To many, Memorial Day means a three-day weekend or a big sale on cars, furniture, and more. While having an extra day off or getting a good deal is always nice, it seems like Memorial Day may have lost its meaning in a sense.

Memorial Day is an American holiday that is observed on the last Monday of May. Its purpose is to honor and remember the brave men and women who lost their lives while serving in the United States Military Forces.

Brief History

Formerly known as Decoration Day, Memorial Day is believed to have originated in the years following the Civil War.
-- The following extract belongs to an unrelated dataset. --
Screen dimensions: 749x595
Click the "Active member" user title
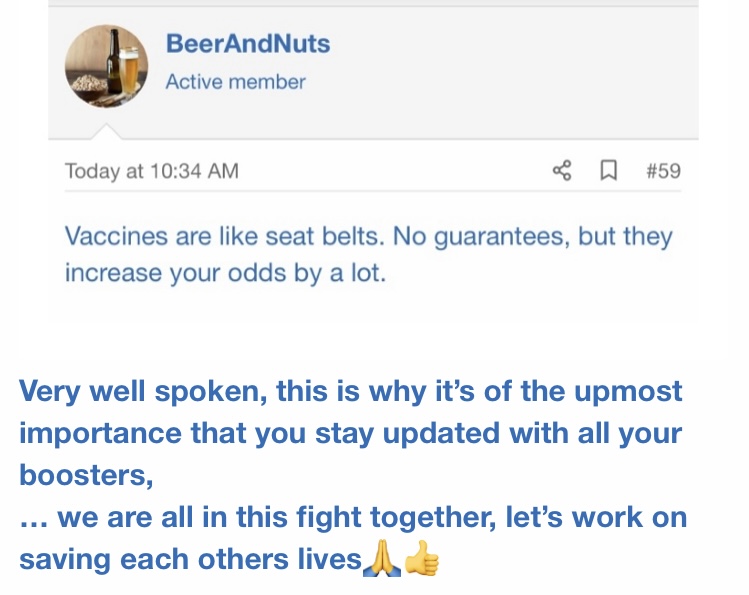(235, 82)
Ending in the spring of 1865, the Civil War claimed more lives than any other conflict or war in U.S history – so many that it required the establishment of the first national cemeteries.
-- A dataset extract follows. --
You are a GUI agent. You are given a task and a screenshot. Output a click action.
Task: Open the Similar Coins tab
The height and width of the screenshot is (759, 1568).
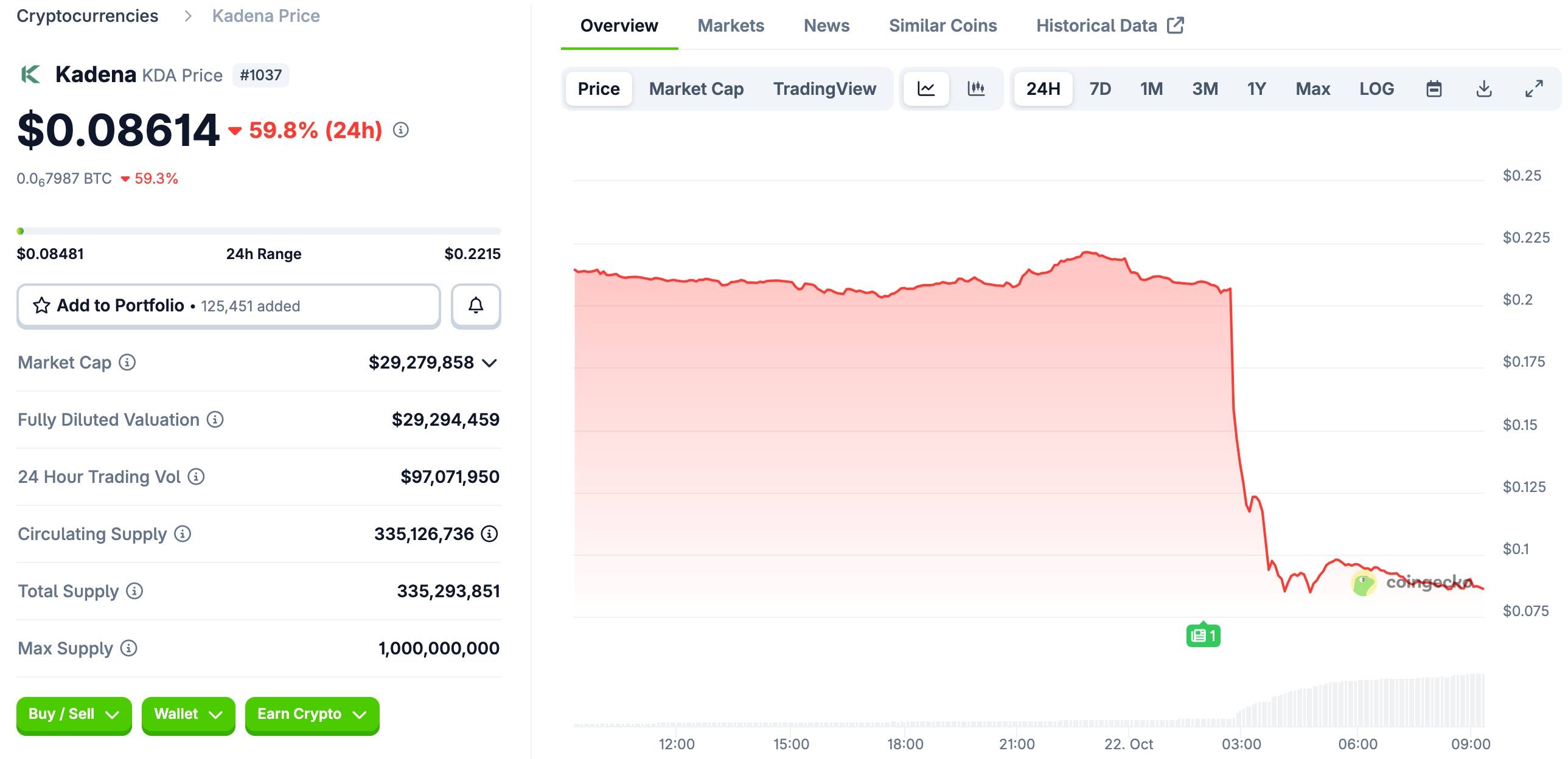(943, 26)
In 1868 General John A. Logan called for a nationwide day of remembrance proclaiming “The 30th of May, 1868, is designated for the purpose of strewing with flowers, or otherwise decorating the graves of comrades who died in defense of their country during the late rebellion, and whose bodies now lie in almost every city, village and hamlet churchyard in the land.” The 30th of May was chosen because it wasn’t on the anniversary of any particular battles.

On the first official Decoration Day, General James Garfield made a speech at the Arlington National Cemetary, and thousands of participants decorated the graves of the soldiers buried there, hence the name Decoration Day. It continued to be observed on the 30th of May for decades, until 1968 when the Uniform Holiday Act was passed, establishing it as the last Monday in May. It became an official federal holiday in 1971.

Ways to Observe Memorial Day

Every year cities across the U.S. hold Memorial Day parades. You can also observe by visiting memorials or cemeteries and placing flags or flowers on the graves of the fallen. Many also wear a commemorative pin or button and fly the U.S. Flag at half-staff until noon.